Return nothing but the lines from the line with "The height and" through the last line of the entries that follow, copied exactly and free of pictures.
==== Record set ====
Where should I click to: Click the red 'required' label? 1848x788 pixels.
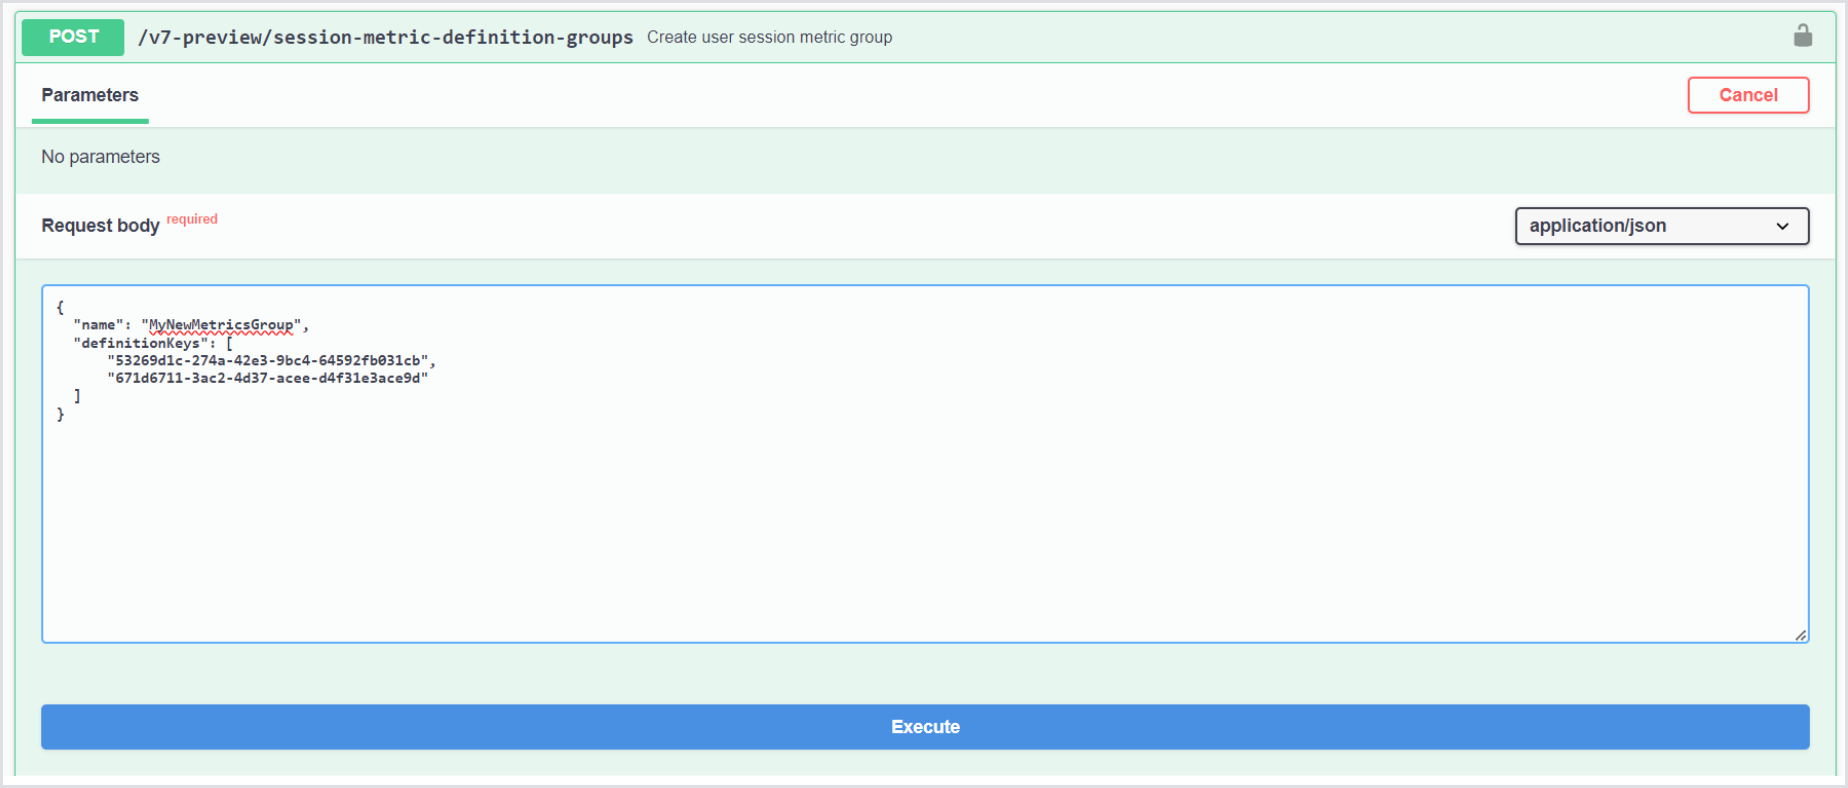pos(192,219)
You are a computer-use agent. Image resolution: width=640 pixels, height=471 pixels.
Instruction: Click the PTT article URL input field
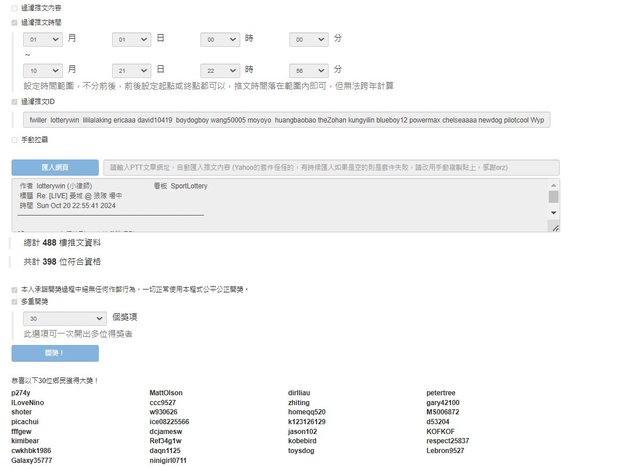click(x=331, y=167)
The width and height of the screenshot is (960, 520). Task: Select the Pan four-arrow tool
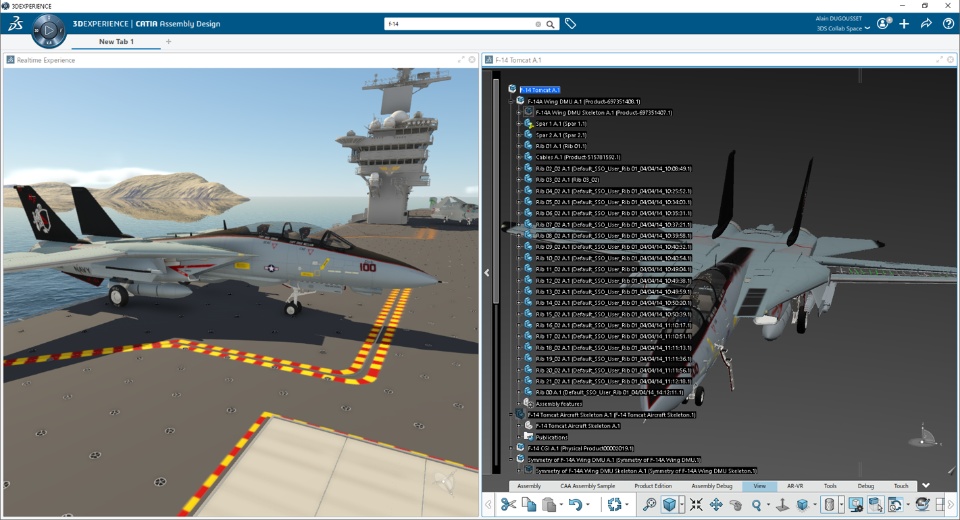click(716, 505)
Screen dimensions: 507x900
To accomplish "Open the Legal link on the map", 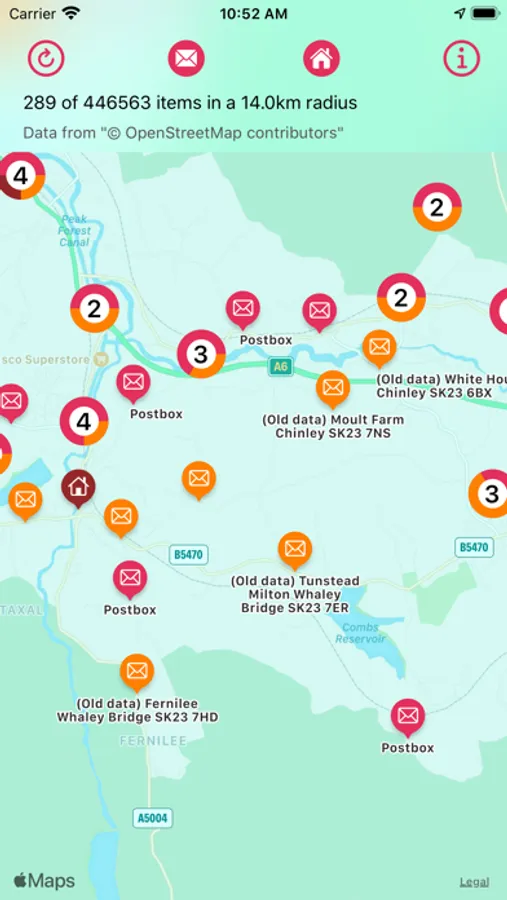I will pos(474,882).
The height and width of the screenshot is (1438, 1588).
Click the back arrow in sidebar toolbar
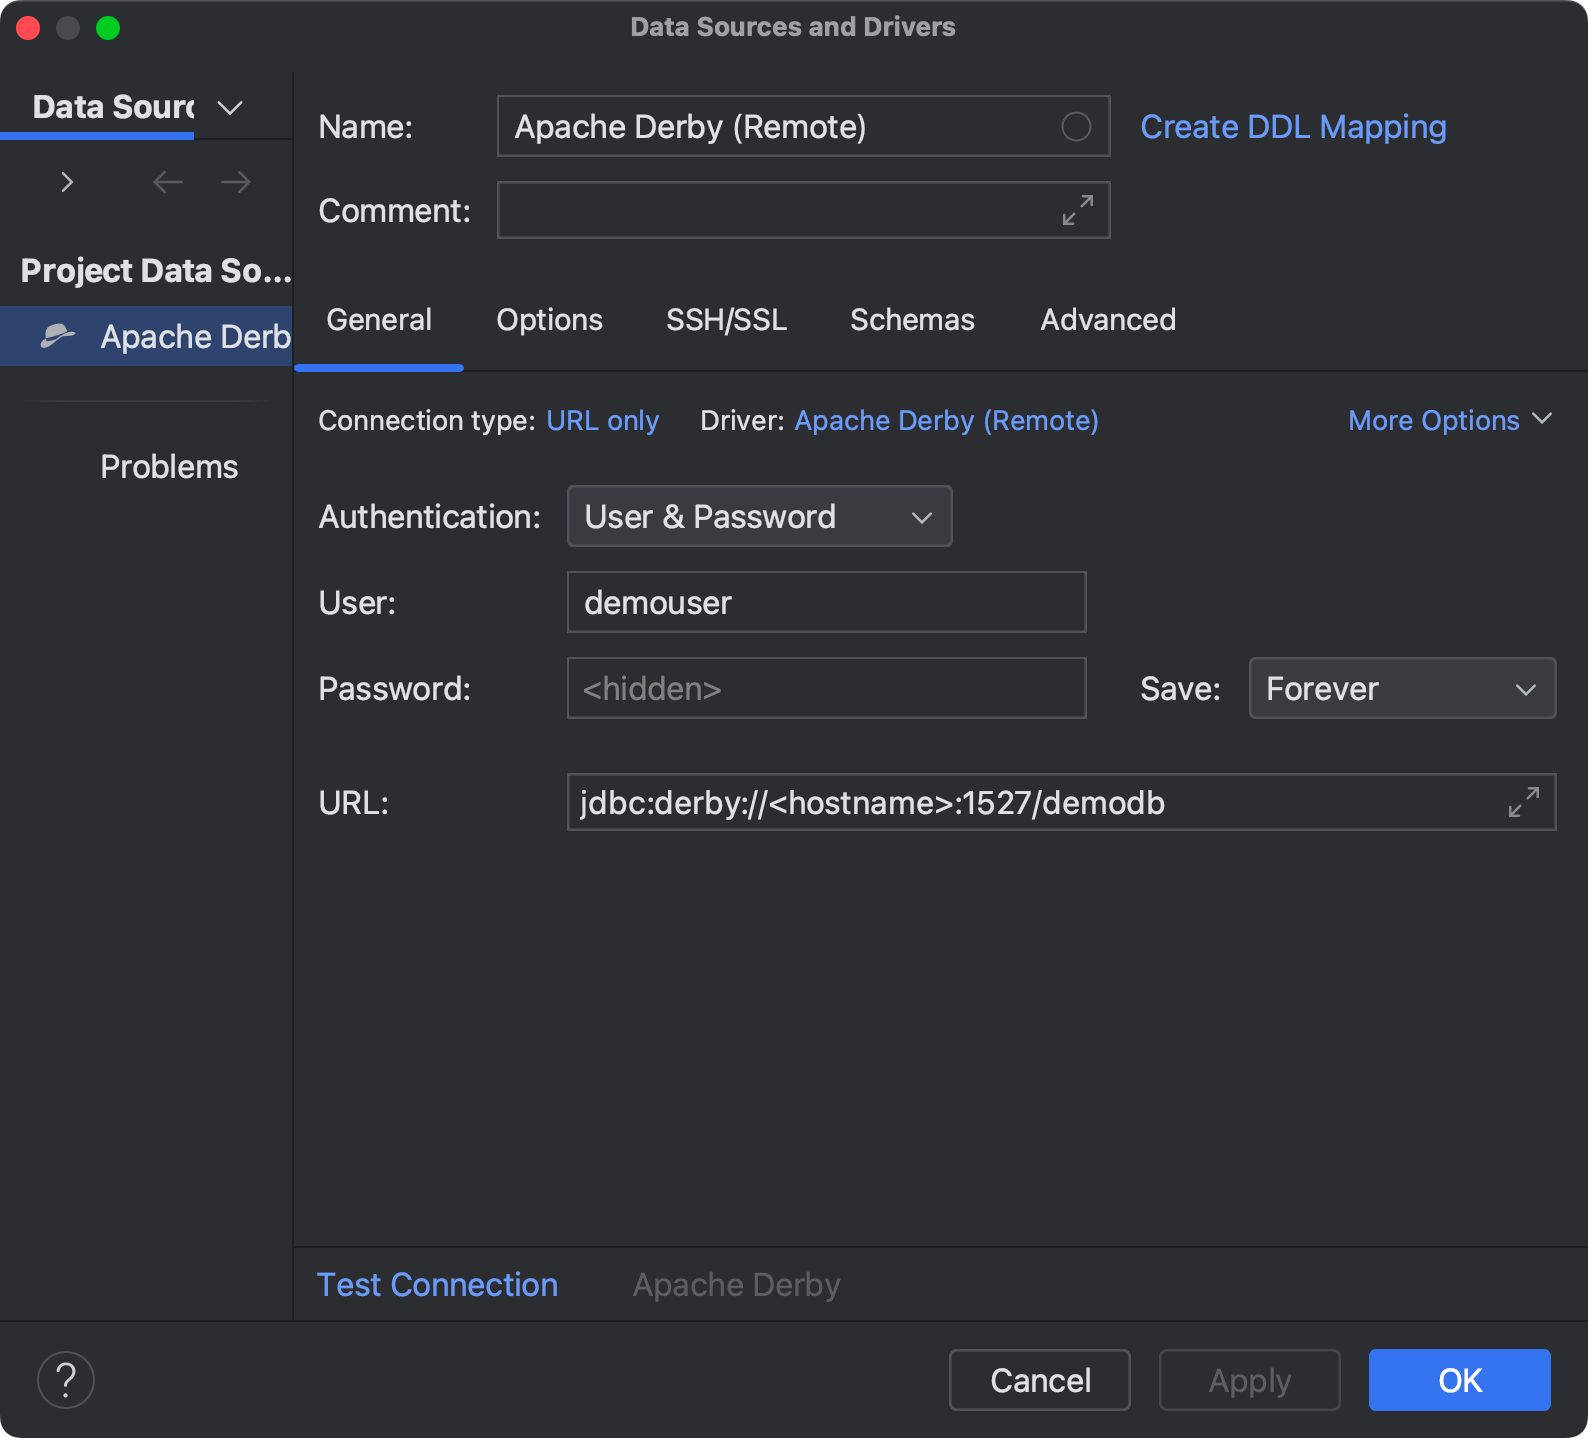coord(167,182)
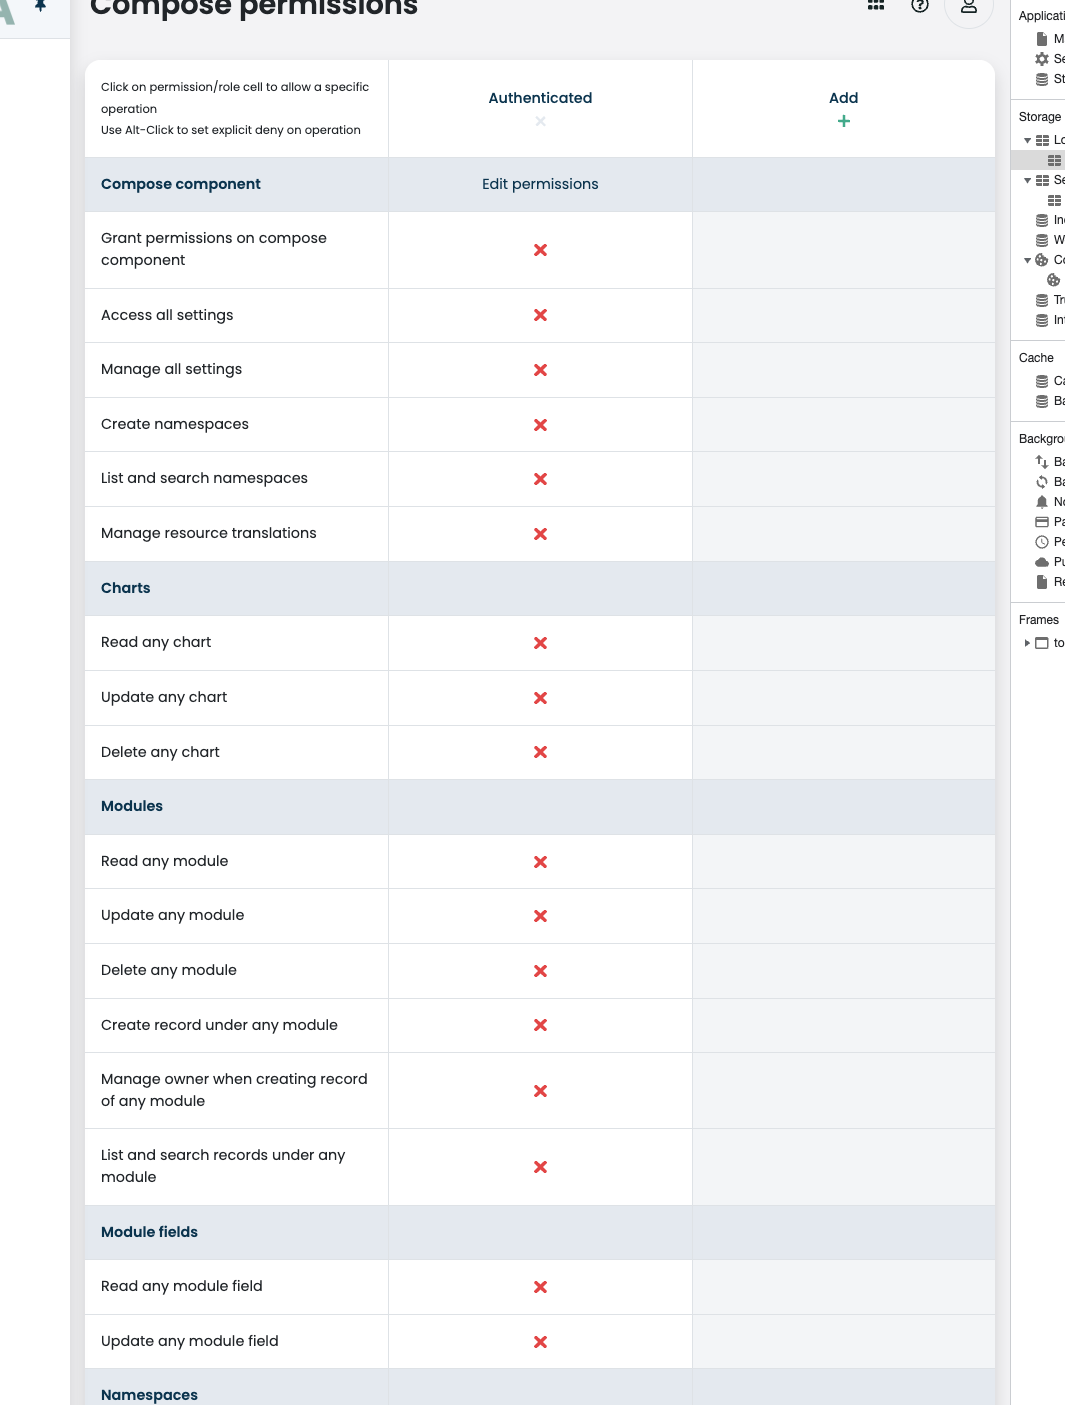Toggle Read any chart permission for Authenticated
Screen dimensions: 1065x1405
[x=540, y=643]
====
## [Response area]
The height and width of the screenshot is (1438, 1588).
Click the back arrow in sidebar toolbar
coord(167,182)
Toggle Read any chart permission for Authenticated
Screen dimensions: 1065x1405
[x=540, y=643]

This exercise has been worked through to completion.